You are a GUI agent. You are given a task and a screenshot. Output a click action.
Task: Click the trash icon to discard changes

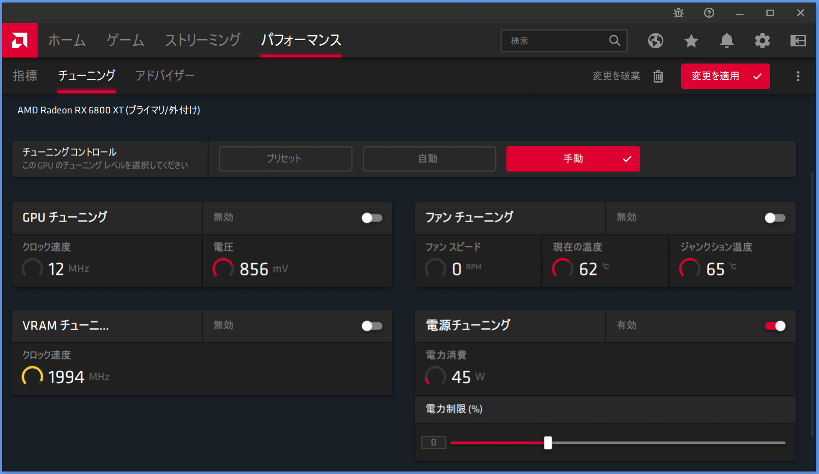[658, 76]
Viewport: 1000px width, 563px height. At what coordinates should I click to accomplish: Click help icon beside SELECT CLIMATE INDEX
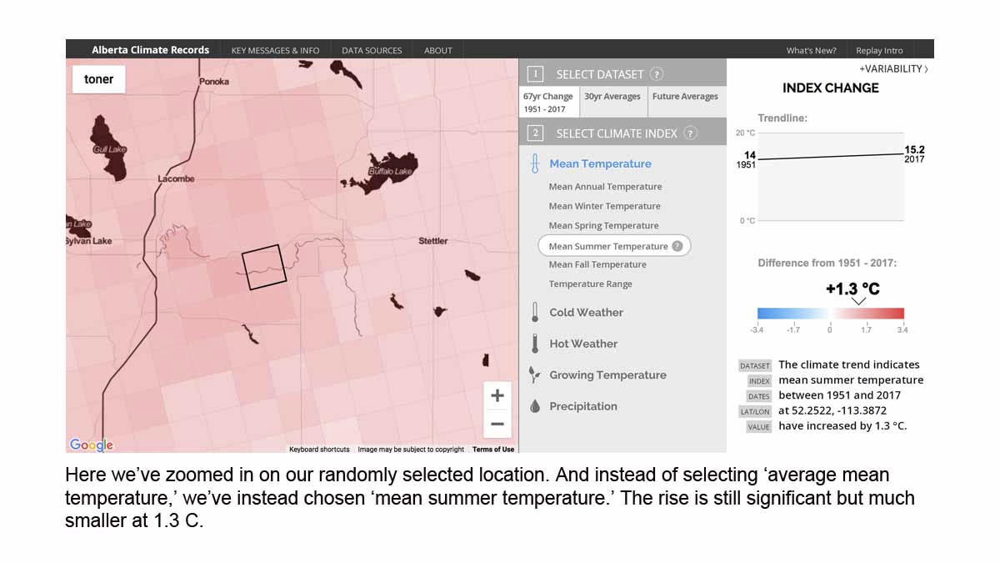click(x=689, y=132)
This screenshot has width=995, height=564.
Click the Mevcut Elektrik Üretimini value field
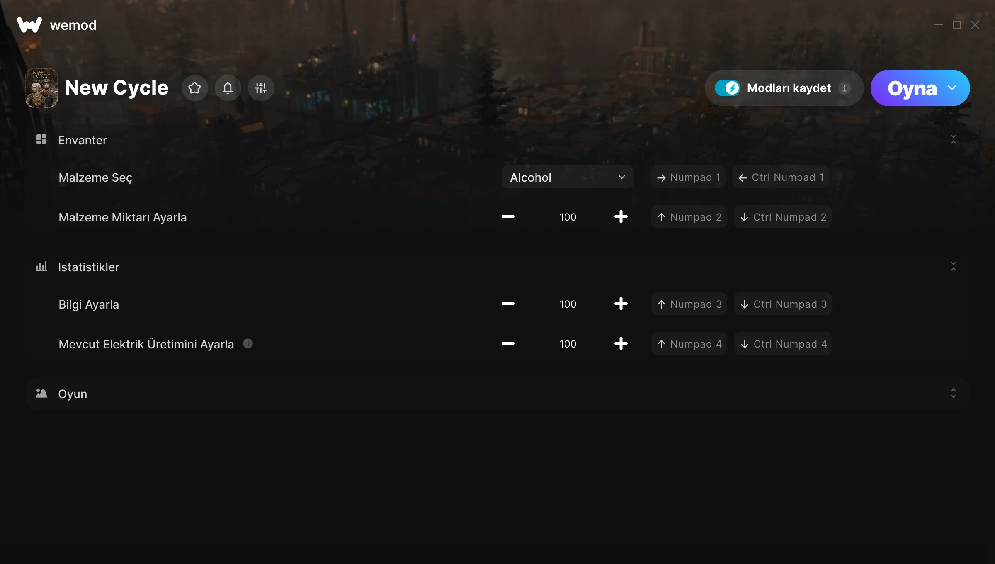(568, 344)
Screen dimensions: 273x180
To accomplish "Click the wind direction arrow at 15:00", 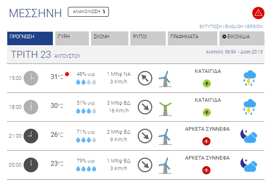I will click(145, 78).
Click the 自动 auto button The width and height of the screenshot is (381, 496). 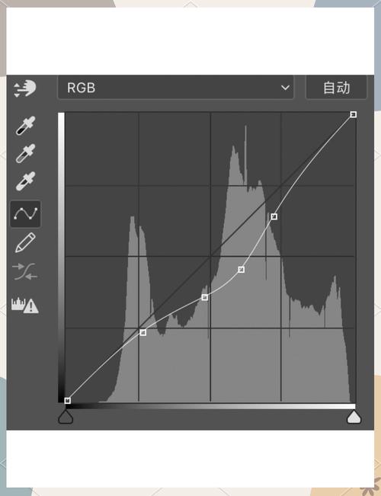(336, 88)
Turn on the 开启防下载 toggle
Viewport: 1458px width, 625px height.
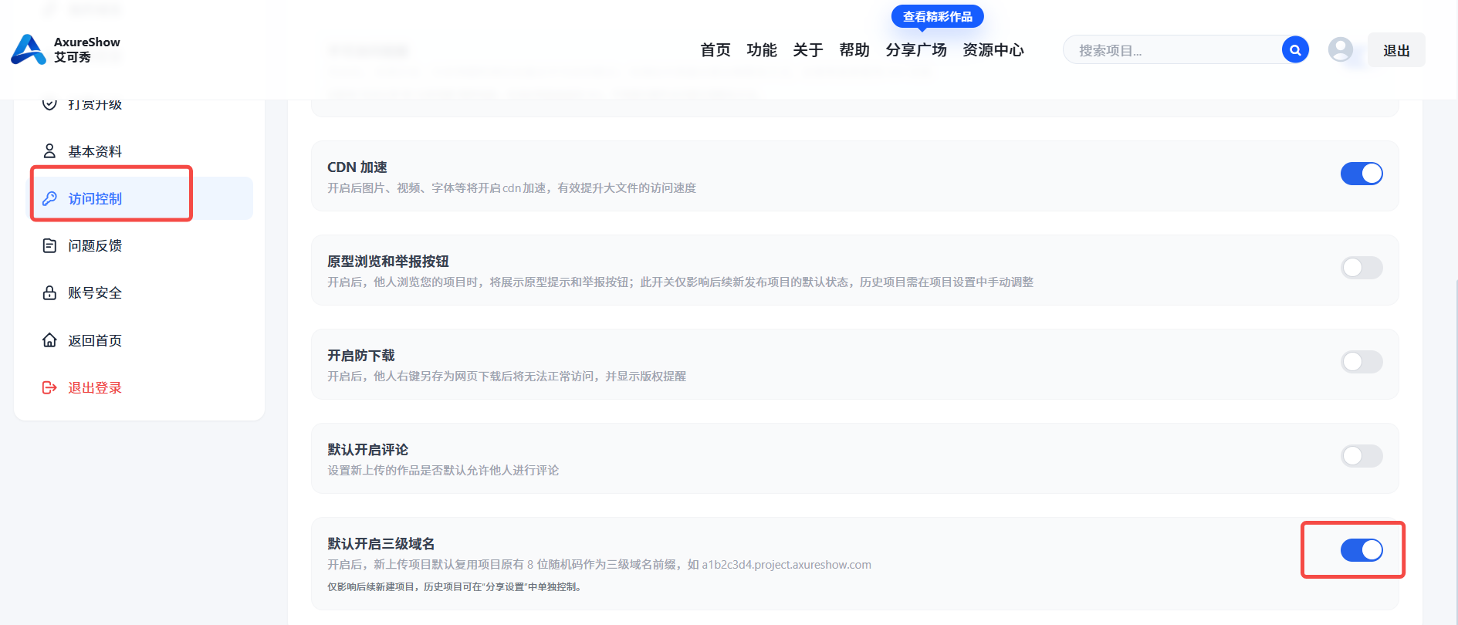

..............................

— What the task asks —
Repeat each line word for word, from the one with "Turn on the 开启防下载 toggle" down to the last line of the data, and keep the pictures out of it.

— Answer for this exercise —
Turn on the 开启防下载 toggle
Viewport: 1458px width, 625px height.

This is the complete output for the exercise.